MATERIAL:

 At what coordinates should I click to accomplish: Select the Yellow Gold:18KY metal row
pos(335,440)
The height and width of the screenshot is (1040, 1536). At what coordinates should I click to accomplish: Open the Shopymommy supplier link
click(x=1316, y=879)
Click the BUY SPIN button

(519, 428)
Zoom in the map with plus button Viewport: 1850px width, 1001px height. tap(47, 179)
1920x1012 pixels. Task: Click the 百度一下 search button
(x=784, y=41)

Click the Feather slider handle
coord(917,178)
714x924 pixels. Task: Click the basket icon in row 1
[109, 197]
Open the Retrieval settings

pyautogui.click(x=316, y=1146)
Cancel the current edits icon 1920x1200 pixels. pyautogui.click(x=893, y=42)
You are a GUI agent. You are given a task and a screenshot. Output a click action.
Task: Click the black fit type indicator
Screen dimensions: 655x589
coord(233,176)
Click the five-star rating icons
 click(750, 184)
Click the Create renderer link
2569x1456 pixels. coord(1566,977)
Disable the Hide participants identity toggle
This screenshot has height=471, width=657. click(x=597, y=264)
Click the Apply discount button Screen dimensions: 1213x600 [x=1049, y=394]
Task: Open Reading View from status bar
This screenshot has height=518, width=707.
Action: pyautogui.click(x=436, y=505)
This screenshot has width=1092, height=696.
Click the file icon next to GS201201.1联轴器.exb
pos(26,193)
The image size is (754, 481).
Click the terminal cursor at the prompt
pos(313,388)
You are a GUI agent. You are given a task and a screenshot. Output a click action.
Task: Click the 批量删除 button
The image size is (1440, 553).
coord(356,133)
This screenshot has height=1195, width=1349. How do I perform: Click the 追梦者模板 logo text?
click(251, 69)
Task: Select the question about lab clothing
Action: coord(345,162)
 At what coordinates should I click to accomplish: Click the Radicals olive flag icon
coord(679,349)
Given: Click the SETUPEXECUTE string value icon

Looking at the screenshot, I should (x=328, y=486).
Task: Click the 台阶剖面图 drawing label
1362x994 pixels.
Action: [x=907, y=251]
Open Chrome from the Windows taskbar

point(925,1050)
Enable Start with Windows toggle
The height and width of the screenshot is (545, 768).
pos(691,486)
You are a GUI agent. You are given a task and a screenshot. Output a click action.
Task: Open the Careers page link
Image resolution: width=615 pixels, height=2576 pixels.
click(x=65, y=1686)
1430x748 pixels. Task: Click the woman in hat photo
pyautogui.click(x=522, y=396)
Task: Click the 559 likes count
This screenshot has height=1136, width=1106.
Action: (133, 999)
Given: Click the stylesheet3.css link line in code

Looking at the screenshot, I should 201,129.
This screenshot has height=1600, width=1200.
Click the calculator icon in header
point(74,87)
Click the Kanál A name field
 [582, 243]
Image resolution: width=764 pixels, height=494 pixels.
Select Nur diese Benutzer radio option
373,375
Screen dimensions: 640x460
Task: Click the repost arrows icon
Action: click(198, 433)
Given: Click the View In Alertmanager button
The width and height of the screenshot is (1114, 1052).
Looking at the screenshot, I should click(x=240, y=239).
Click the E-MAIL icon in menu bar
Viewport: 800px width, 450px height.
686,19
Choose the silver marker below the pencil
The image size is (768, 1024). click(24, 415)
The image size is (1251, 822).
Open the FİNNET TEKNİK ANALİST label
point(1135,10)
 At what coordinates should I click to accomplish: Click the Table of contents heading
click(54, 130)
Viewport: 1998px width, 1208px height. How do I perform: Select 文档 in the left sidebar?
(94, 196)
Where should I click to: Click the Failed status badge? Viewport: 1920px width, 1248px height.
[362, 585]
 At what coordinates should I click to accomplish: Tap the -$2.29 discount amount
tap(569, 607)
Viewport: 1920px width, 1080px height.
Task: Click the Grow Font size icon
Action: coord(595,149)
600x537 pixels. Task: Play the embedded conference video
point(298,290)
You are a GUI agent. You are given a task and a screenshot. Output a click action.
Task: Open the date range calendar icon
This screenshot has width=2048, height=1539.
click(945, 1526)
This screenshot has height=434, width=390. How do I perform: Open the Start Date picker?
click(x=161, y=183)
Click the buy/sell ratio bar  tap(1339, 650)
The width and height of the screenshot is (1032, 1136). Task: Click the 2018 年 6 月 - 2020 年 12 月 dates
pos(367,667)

WHAT YOU NEED TO DO:
Copy the listing lines from the one containing "Open the Retrieval settings" through the one containing "Cancel the current", substituting "Search" for "Retrieval" and leaving everything else unchanged. Output only those lines.

REPLY:
Open the Search settings

pyautogui.click(x=316, y=1146)
Cancel the current edits icon 1920x1200 pixels. pyautogui.click(x=893, y=42)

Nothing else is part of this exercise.